The demand for trophy homes costing at least $100 million is growing around the world as the number of billionaires increases. And sales of what the super-wealthy might consider “affordable” luxury—homes costing $1 million or more—increased at the end of 2014, even as the total housing market waned.
“That’s no surprise,” Nela Richardson of Redfin wrote of the real estate firm’s year-end study on the rise of ritzy residences, “given that the luxury housing market was the first to recover after the crisis and has been going strong ever since.”
Behind the boom
In the U.S., many buyers of high-end homes have benefited from a healthy stock market and low interest rates, which put them in the position to invest in million-dollar properties.
According to Redfin, the U.S. cities that are home to more luxury dwellings than any others are in California: San Francisco, Los Angeles, San Jose and San Diego. Close behind are Chicago and Houston.
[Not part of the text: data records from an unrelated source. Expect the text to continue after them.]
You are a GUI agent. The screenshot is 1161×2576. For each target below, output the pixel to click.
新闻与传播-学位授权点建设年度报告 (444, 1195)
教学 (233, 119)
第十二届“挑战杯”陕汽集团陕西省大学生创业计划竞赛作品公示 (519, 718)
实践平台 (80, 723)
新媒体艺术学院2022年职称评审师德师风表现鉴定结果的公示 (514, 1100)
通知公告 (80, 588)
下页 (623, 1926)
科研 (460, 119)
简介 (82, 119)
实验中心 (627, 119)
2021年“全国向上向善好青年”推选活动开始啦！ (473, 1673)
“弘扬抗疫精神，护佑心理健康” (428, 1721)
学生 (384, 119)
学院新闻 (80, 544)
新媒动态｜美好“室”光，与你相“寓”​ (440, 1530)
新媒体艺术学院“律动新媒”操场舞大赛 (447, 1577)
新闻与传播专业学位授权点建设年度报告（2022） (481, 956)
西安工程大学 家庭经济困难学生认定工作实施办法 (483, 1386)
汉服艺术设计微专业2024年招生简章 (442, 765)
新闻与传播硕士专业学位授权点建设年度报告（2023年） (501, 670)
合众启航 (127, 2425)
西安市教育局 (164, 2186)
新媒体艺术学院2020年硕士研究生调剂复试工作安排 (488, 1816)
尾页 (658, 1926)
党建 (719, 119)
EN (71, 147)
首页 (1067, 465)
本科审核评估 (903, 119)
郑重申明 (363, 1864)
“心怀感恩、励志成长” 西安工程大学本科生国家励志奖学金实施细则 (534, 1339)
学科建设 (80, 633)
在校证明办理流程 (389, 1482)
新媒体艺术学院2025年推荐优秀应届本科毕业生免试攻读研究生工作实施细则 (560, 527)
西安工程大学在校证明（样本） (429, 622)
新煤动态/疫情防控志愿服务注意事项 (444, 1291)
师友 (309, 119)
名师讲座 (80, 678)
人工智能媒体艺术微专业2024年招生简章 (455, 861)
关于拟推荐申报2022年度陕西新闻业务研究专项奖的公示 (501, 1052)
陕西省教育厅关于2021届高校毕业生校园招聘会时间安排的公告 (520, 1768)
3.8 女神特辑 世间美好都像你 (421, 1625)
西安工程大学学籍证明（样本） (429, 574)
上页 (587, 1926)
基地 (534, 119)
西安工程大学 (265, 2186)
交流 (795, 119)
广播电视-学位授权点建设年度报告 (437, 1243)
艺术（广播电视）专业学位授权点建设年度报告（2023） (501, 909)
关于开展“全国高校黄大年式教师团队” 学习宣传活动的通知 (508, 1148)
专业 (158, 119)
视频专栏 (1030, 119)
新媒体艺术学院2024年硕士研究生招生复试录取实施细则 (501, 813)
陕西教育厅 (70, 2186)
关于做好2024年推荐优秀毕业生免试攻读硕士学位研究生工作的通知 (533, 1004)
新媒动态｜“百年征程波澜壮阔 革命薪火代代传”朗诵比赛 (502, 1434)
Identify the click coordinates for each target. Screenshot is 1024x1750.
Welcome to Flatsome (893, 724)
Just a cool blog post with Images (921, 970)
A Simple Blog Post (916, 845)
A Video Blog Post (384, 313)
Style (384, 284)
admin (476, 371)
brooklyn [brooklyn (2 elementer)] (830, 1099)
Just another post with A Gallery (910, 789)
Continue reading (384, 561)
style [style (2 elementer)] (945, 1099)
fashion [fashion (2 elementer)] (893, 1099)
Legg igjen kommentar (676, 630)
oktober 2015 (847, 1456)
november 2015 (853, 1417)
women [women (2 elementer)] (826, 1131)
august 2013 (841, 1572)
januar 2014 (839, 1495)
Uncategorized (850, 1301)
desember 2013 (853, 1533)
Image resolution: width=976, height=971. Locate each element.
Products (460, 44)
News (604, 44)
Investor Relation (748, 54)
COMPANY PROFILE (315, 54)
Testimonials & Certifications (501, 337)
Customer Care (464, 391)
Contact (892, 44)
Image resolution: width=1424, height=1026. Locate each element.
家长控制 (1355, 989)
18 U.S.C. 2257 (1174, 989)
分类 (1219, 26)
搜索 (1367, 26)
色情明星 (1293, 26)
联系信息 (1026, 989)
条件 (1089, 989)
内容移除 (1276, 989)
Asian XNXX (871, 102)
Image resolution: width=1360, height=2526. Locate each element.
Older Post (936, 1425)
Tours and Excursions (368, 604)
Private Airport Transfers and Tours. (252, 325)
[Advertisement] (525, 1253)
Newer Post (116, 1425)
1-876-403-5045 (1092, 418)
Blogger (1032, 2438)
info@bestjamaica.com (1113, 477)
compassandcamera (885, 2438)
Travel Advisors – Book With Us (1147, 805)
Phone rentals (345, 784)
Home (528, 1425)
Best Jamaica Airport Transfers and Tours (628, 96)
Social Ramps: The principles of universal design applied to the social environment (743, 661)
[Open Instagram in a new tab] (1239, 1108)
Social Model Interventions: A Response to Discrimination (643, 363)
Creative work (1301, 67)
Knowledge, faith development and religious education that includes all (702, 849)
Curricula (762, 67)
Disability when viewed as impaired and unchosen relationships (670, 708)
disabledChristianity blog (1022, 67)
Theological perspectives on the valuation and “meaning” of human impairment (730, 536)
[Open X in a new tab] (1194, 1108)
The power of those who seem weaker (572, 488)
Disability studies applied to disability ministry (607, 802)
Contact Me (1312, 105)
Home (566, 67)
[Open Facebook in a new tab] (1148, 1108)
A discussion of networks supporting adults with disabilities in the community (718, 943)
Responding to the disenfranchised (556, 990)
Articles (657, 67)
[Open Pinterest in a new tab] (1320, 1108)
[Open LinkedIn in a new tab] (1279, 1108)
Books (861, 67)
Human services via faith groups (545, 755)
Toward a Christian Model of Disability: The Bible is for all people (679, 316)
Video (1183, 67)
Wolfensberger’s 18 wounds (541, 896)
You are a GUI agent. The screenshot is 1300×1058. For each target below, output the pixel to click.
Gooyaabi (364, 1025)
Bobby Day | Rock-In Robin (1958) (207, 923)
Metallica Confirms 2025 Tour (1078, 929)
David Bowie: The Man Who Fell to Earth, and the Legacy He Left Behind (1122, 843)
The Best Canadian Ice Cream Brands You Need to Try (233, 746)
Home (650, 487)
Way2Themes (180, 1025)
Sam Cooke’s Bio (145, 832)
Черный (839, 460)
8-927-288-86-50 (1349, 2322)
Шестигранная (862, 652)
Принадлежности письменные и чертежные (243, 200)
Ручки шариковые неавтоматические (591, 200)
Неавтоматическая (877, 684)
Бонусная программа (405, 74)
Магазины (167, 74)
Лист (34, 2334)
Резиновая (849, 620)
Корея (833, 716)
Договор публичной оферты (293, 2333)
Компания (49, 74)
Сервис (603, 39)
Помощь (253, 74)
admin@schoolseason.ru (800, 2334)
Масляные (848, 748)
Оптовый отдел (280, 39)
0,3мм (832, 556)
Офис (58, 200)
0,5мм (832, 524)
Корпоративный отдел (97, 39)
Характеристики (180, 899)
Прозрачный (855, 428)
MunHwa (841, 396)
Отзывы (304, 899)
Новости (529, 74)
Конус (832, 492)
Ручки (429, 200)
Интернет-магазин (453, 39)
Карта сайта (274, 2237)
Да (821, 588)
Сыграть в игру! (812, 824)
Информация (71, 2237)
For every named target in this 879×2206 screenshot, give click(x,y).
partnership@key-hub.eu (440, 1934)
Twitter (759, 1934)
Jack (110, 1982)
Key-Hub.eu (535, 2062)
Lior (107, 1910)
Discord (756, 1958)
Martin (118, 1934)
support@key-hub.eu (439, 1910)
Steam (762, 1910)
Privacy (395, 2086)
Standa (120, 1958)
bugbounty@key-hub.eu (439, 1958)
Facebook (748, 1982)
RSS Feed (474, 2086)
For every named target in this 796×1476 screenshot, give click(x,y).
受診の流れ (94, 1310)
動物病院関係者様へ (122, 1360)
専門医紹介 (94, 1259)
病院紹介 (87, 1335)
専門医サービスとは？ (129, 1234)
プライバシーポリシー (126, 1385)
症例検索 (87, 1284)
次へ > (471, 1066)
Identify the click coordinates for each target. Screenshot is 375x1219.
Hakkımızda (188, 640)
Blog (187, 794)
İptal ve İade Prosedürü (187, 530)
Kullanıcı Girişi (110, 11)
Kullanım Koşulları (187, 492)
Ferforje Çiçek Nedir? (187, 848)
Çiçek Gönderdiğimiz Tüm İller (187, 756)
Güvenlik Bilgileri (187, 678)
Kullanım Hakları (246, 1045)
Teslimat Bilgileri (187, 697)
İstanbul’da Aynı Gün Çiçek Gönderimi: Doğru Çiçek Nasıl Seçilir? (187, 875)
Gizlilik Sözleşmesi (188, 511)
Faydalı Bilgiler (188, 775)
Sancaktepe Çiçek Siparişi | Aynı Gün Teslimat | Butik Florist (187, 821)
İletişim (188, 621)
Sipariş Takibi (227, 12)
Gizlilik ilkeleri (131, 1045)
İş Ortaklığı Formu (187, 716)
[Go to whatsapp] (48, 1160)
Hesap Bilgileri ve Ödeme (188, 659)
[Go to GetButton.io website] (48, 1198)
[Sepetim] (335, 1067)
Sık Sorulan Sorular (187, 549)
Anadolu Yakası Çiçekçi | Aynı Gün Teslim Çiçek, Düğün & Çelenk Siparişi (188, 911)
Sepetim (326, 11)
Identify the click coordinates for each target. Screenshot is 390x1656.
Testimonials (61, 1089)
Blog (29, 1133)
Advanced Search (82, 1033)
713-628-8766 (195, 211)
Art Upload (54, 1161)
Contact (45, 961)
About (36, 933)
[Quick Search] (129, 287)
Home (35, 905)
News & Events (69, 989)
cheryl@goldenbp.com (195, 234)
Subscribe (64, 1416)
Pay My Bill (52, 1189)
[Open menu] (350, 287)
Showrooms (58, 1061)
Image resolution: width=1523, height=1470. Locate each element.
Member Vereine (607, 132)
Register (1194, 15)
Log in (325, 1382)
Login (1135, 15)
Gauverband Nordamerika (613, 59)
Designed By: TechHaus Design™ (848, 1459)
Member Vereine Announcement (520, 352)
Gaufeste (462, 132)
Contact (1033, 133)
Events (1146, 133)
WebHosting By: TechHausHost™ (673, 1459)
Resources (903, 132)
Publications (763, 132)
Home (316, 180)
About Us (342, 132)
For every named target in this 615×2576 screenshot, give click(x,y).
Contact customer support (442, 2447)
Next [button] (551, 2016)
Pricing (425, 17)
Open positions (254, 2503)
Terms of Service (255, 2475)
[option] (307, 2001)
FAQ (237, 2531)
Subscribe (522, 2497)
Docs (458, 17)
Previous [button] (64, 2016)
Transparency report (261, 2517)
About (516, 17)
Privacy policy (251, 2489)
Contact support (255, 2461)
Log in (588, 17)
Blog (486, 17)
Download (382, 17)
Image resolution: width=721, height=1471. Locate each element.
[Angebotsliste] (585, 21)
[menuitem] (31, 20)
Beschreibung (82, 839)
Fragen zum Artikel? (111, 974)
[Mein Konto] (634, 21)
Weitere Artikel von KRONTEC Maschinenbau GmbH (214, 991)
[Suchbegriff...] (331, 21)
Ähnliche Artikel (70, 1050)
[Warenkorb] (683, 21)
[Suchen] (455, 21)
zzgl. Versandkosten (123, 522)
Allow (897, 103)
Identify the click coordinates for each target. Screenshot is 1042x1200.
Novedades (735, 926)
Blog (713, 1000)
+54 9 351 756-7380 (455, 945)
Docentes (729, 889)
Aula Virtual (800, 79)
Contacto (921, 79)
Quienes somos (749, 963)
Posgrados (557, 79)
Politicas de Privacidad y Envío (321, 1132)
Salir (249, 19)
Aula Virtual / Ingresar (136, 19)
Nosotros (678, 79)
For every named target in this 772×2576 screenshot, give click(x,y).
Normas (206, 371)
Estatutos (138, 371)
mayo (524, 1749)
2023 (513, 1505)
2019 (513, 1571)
Worldwide, the U.S. boasts three of the five most-expensive homes sold last year: An estate in East Hampton, NY, went for $174 million. The next most-expensive property was a villa in France, which sold for $146 million. And the No. 3 spot was back in the U.S., where a buyer paid $120 million for a Greenwich, CT, estate. Fourth on the list was a $104 million Hong Kong home; and fifth was a New York penthouse, which sold for $100.5 million.
Christie’s International Real Estate said there were five such sales worldwide, according to Bloomberg.
Bottom line
Homebuilders have gotten the message: Luxury homes are selling.
The “average” luxury home is expensive, but not in the Christie’s stratosphere. Coldwell Banker, for example, calls $750,000 a luxury home price point. Others consider $650,000 pricey enough for the title. New homes with up-to-date, high-end finishes, appliances and extras, according to Nevada Business, are seen as more luxurious than older abodes with dated features, even if the existing homes’ selling prices top $1 million.
Still, the lust for luxury isn’t all good news for the U.S. economy.
“An economy like New York City requires a vaster diversity of activity,” Richard Anderson, president of the New York Building Congress, said last week of a study by his organization that showed the luxury market was largely responsible for a 26% jump in construction spending last year throughout the city.
And while the spurt of high-cost construction has been good for the building trades, Anderson said new housing “needs to be job-generating, not just construction job-generating. It needs to be targeted toward an infrastructure that will support and sustain an economy.”
Super-sized
Yet U.S. Commerce Department numbers show that Americans are super-sizing their homes again.
Median home sizes hit a record high of 2,415 square feet in 2014, and more homes sold for upward of $400,000 than for less than $200,000, according to the department. The Wall Street Journal reported that 4.8% of homes sold last year for $750,000 or more.
Builders are responding by building bigger, more expensive houses.
Their reasoning: Few young adults are buying homes, so the demand for lower-cost, entry-level starter homes has dropped off. At the same time, homeowners who are ready to “move up” have higher incomes, more money in the bank, and better credit scores, and are lining up to buy roomy houses with fine amenities.
Short lived?
Still, economists at the National Association of Home Builders and elsewhere predict the trend could be short-lived.
Millennials, who have delayed marriage and children and who have struggled to save money for down payments, are expected to hit the market with some force as soon as this summer as banks relax credit requirements and accept smaller down payments, and as young adults land more secure, better-paying jobs.
The Journal reported that several homebuilders are gradually shrinking the size of their homes under construction in anticipation of the influx of first-time buyers later this year.